Whenever we think we are being judged, our automatic, human reaction is to become defensive. The moment we become defensive, communication stops. The other person stops listening because they are building their defense.

An "I" statement sounds like, "I've been doing this for so long that I might not have been clear," instead of, "You misunderstood what I was trying to say."

2. No "Zinging"
Many of us think a little, friendly "zing" is harmless. It's not. And it's not fair fighting. For example, "Hey, I like your hair today. Did you wash it?" What happens when someone zings us? We zing back, and so on and so on.

One of the leading indicators of underlying negativity or conflict within a social structure or work environment is increased sarcasm. Perhaps you've heard the phrase, "innocent, harmless sarcasm?" The word "sarcasm" has its root in a Greek word that means "to rip and tear flesh!" What is innocent or harmless about that?

3. Don't Chase Rabbits
In other words, stick to the topic at hand. Generally, when someone chases rabbits, our initial reaction is confusion. Confusion leads to impatience. Impatience leads to resentment.

In other words, by not sticking to the point, we can create a negative emotional response in others.

4. Don't Interrupt
Mom was right! It's not only rude, but it creates the opposite of what we often want to achieve. When we interrupt, we generally think we will end or shorten the conversation.

In fact, the opposite is true. When any of us are interrupted, our first reaction is to think, "They didn't hear me." Or, "They don't understand."

And our automatic, human reaction is to begin to paraphrase and restate ourselves, thereby lengthening the conversation. Let people say what they need and want to say, fully. If you do that, and people continue to paraphrase themselves, going on and on, then you should employ the next tip.

5. Restate What You Heard
It would sound something like, "If I've understood you correctly, you feel the problem is thus-and-such, and I felt it was so-and-so. Is that correct?"

If we have restated their message correctly, their reaction most often will be, "Good! I have been understood."

Then you can move on to the next issue.

6. Ask Questions That Will Clarify, Not Judge
Asking another human being questions is the best way to understand them.

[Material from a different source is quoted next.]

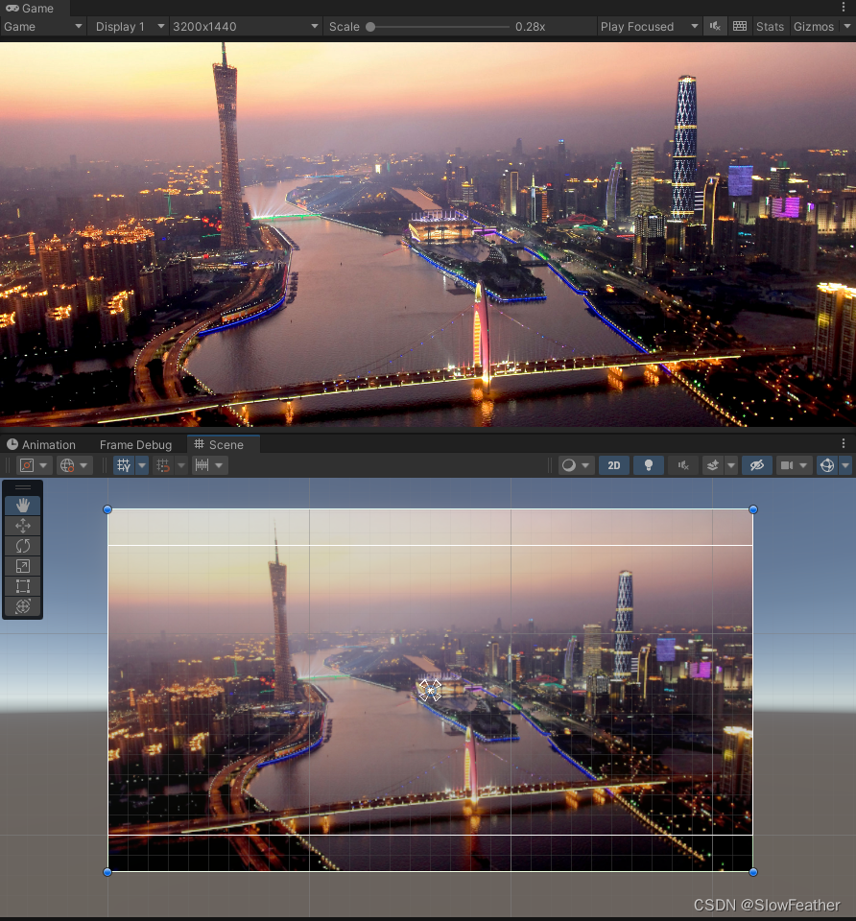Select the Rotate tool

point(23,546)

It is how we ask them that makes the difference. Whenever someone asks me, "Why?", I revert to five years old and want to say (hands on hips), "Cuz!"

"Why" puts people on the defensive, and we know that defensiveness stops conversation rather than fosters it. Use these words - Who, What, When, Where and How - to begin questions.

7. Stay in Today, Not Yesterday
When we talk about the yesterdays, we tend to bring up past conflicts or to point fingers. Blaming is a judgment. The other person becomes defensive, and communication ends. If the past must be discussed, refer to it; don't throw it up in anyone's face, like couples tend to do in the heat of an argument. Talk about today, the present, and the behavior you see. Talk about the future and the type of behavior you would like to see.

These principles work. Just as with everything else, we need to practice them for about a month before they become habit. And while most likely they are merely reminders of what you already know, ask yourself, "Do I practice them?"

As one of my favorite teachers said, "We all know what to do. Successful, effective people do what they know."